How is it, we ask, that a building so out of scale with the neighborhood; so universally disliked by neighbors and local businesses, could get the approval of the Zoning Adjustments Board (ZAB)? Keep asking.
This 740 Heinz proposal is trying to achieve what the City Council could not achieve by putting Measure T on the ballot -- the re-zoning of West Berkeley to essentially double the allowable building heights and massing. Not only does Council wish to give Wareham all that they ever wanted, they are taking from the quality of life for neighboring businesses and residents. Moreover, this project would provide the precedent with which a rash of such developments could be sanctioned.
The Councilperson for the affected district, Darryl Moore, who favored Measure T, said that the Council put the measure on the ballot because they “want voters to be able to hear the issues and to be able to vote on the economic project that is the West Berkeley Project and have them weigh in." Well, now that we have weighed in, will the Council majority be chastened by the vote? Don’t bet on it.
It should be noted that many think that synthetic biology is another bubble about to pop. Without Federal support, these industries would fade. For instance, even with large subsidies, Amyris has given up trying to upscale biofuel production and is shifting its energies in cosmetics. Cracks are beginning to show in their wall of the inevitability of the “green corridor”. A bubble that has pre-maturely popped. It’s a scam, a confidence game being run on the City of Berkeley. The question is, is Bates the chump, or is he the mastermind?

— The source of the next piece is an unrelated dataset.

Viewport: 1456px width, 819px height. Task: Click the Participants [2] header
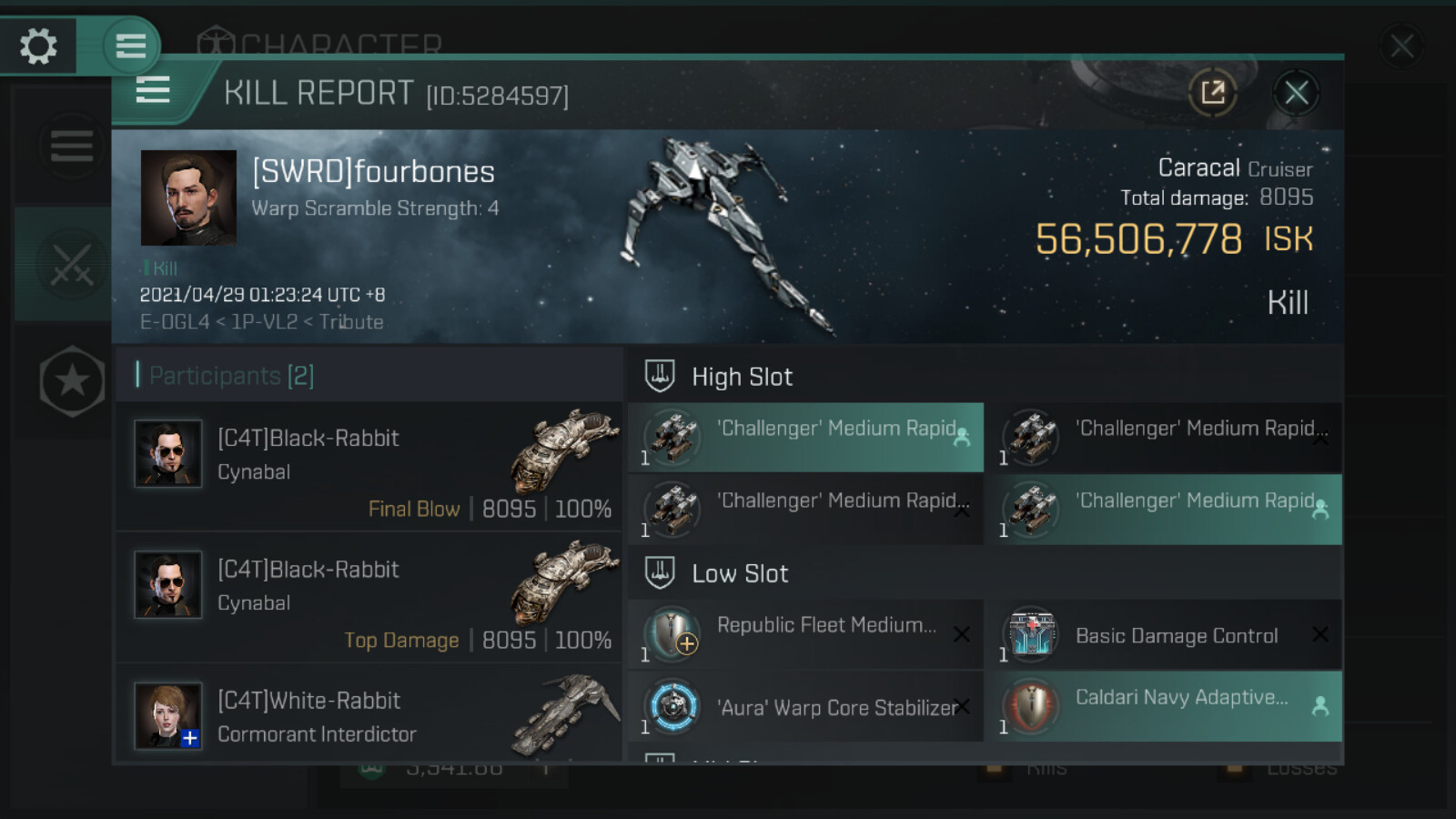pyautogui.click(x=231, y=376)
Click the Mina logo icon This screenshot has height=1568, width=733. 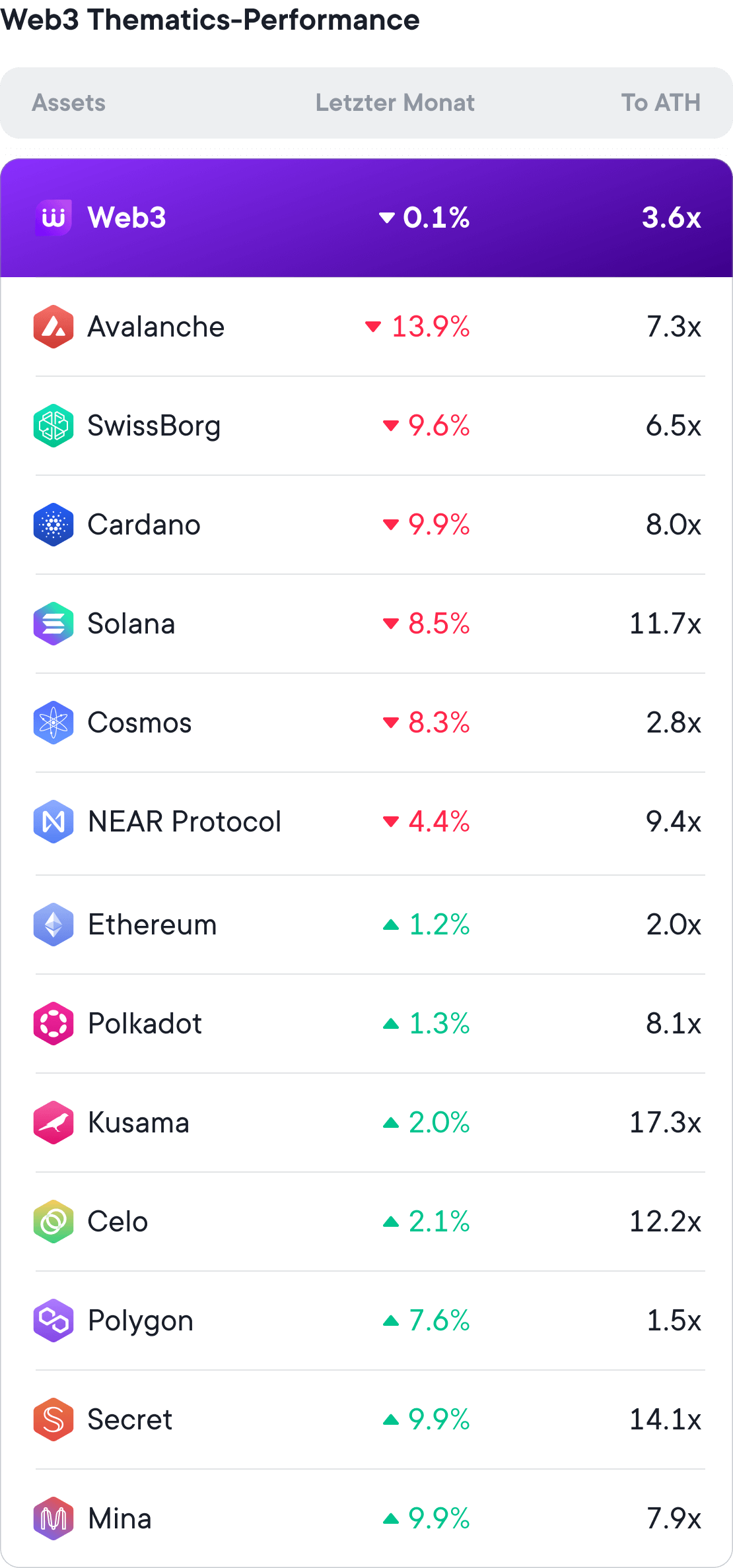pos(53,1519)
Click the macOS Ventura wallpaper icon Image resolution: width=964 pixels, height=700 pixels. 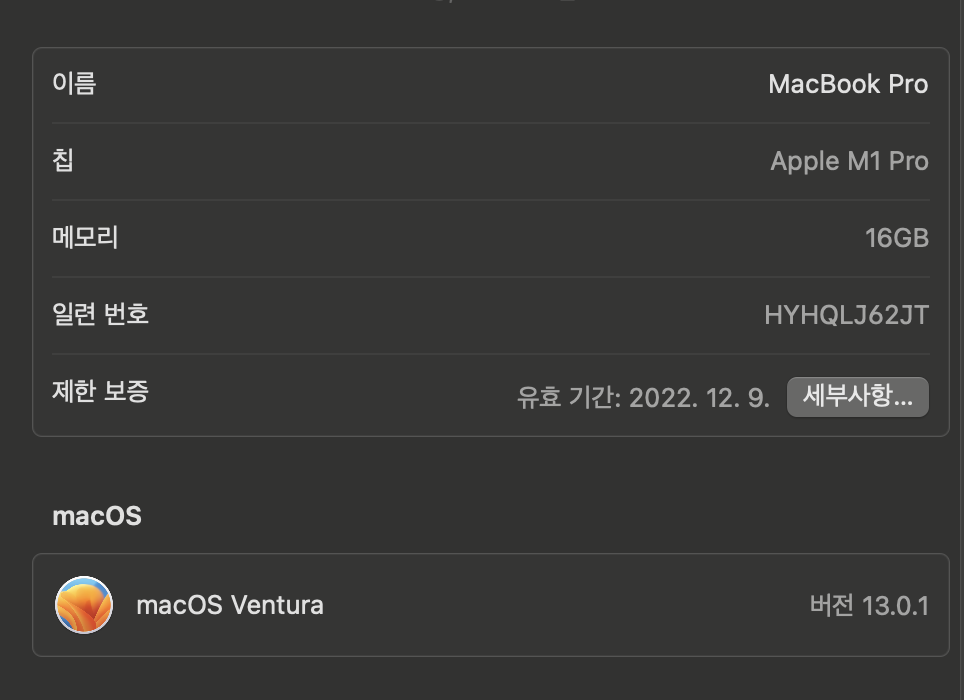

Wareham’s proposal appears to be a prototype of what the City staff was developing to satisfy the University’s projected needs in West Berkeley. Wareham’s proposal was sculpted by the active participation of City staff. It was they who suggested retaining the facades of the Copra building to rationalize the height Wareham was asking for. Later Wareham didn’t want the facades, and staff explained that away by saying that preservation was not one of the reasons for the granting of the variance of 2009. The purpose the City saw in Wareham’s proposal was that it would provide a precedent for the change in zoning that they were trying to force through. It hasn’t worked that well since they lost on Measure T. But they still could have the precedent that the permit to build on 740 Heinz would provide.
One problem for the City’s plan to force 740 Heinz through might be that the current proposal has a different number than the one for which the variance was granted; it is a different proposal! I am not sure what process exists for transferring variances from one permit to another, but I don’t think it was observed in this case – not in public any way. But these are things that can be clarified in court if the City chooses to try to bull on through.
Fortunately, a group of local activists have appealed the use-permit that was granted to Wareham by the ZAB at their Sept. 27, 2012 meeting. To hear the Council act on this appeal, come to the Council Chambers on 2134 MLK Way on January 22, 2013, and see whether justice will be served. The item will be heard some time after 7:00 P.M.